短期留学の話

大学3年次、カナダに短期留学をしました。

語学留学ではなくインターナショナルアウトドアリーダーシップとかいうよく分からないプログラムでしたが、とても楽しかったです。

 

概要

大学内のプログラムだったので、同じ大学内でお互い初対面の人間10人で行きました。

期間は2週間で、授業を受けたりイベントに参加したりもあったのですが、メインは1週間のアウトドア生活のなかでリーダーシップを育むというものでした。

容量100L以上、重さ20kg近いザックを背負い、自然しかないだだっ広い原野を、藪を搔き分けたり湿地に沈んだりしながら、毎日20km程歩いてキャンプして進みました。

インストラクター3人の指示に従いながらも、持ち回りでその日のリーダーを担い、自分たちでルートや行動を決めながら生活しました。

会話は英語に限定され、夜には地べたに円形に座って毎日その日の反省と翌日の予定を話し合い、最後に変なゲームをしたりして親交を深め合いました。

 

衣食住

極力荷物を減らすため、下の着替え2枚分くらいだけ用意して、あとは同じ服を着回していました。

一週間風呂には入れないし洗濯もしませんでしたが、不思議とお互い臭くなかった(感じなかった)です。

食事は全て持って行き、昼は基本的にナッツ類をそのまま食べたり途中に生えているブルーベリーをつまんだりして、夜はバーナーとクッカーで調理していました。

クスクスという食材の調理法が分からず、適当に作った料理が衝撃的にマズすぎたことを覚えています。

水は川や湖に着くごとに、なるべく綺麗なところを狙って複数のボトルに汲んで、それぞれに浄化剤を投入しました。

テントは近場で水の調達ができてなるべく平らな場所を探し、熊に襲われないように匂いの付いた荷物は遠ざけておきます。

遮るものの無い強風の中ワンポールテントを設営したり、オーロラを見ようと夜中に寝袋のまま抜け出したりもしました。

 

トイレ

最も思い出深い経験は、トイレです。

まず衛生的にキャンプ地と水源から少し離れる必要があるのですが、熊が出ると危ないので、3人以上で連れ立っていい感じの茂みに入り、それぞれ数mだけ離れて用を足します。

小の時はただその茂みめがけて発射するだけなので、何も問題ないです。

大の場合は、まず共用の小さなスコップで穴を掘り、大自然の寒空の下でお尻を出して、その穴に用を足して、穴を埋めます。

この後普段であればトイレットペーパーで拭くわけですが、Leave no Traceと言って原野に余計なゴミを出さない為、トイレットペーパーは持ってきていません。

なので、自然界にあるものでお尻を拭くことになります。

柔らかそうな葉っぱがあればそれでもいいですし、近くに転がっている石でも大丈夫なのですが、最も拭きやすくて重宝されるのはコケです。

トイレの前にそれぞれトイレットペーパーを探すのですが、大きくてしっとりしたコケを見つけると、お前やるなあなどと褒められます。

用が済んだ後は、水は貴重なので手は洗わず、ジェルタイプのサニタイザーを手に擦り込んでいました。
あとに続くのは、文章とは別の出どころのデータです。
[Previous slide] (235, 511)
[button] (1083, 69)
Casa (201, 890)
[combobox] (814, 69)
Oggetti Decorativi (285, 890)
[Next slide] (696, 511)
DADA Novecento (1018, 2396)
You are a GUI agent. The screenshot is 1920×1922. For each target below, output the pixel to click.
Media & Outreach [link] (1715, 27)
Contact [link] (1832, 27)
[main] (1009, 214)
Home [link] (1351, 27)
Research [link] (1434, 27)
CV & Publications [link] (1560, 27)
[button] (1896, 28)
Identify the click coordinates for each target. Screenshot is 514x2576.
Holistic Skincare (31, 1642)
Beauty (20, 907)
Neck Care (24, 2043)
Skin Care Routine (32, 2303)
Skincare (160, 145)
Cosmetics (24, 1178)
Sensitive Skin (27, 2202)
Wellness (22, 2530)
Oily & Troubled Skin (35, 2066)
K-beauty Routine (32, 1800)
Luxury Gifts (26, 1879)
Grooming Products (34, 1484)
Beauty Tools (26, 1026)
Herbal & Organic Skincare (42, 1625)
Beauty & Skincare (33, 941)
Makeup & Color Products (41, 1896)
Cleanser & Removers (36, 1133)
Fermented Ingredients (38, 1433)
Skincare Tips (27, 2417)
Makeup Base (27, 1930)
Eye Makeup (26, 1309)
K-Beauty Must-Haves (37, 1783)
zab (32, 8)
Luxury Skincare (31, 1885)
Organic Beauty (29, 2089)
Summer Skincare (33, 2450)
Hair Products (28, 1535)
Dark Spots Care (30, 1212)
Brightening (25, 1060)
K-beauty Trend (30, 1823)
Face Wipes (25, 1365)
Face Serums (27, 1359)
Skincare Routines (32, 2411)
(調理前には手を洗う)

ちなみに女性も一緒に連れトイレに行き、少し離れた場所で用を足すのですが、当たり前すぎて普通の感覚になります。

一度野グソに慣れておくと、その後いざという時に抵抗が無くなるのでおすすめです。(?)

 

最後に

その他諸々の出来事や、アウトドア以外のイベント、大学寮内での暮らしとかもいろいろ書けますが、面倒臭くなってきたのでとりあえずやめておきます。

思い返すと本当に貴重で良い思い出なのですが、特別何かに活かすことができた感じはしません。

就活でもいまいち上手くアピールできませんでした。

世界一周から帰ってきた若者とかも、多分こんな感覚なんだろうなあと思います。

あと、私は昔の知り合いとは基本的に連絡を取り合いません。

なので大学や社会人時代の友人などのことが結構気になるのですが、やはり何より、このひと夏の妙な短期留学に一緒に参加し合った人達が今何をしているのかが一番気になります。

意図的に会うことは特に望んでいないですが、10年後くらいにどこかでばったり会えることを期待しています。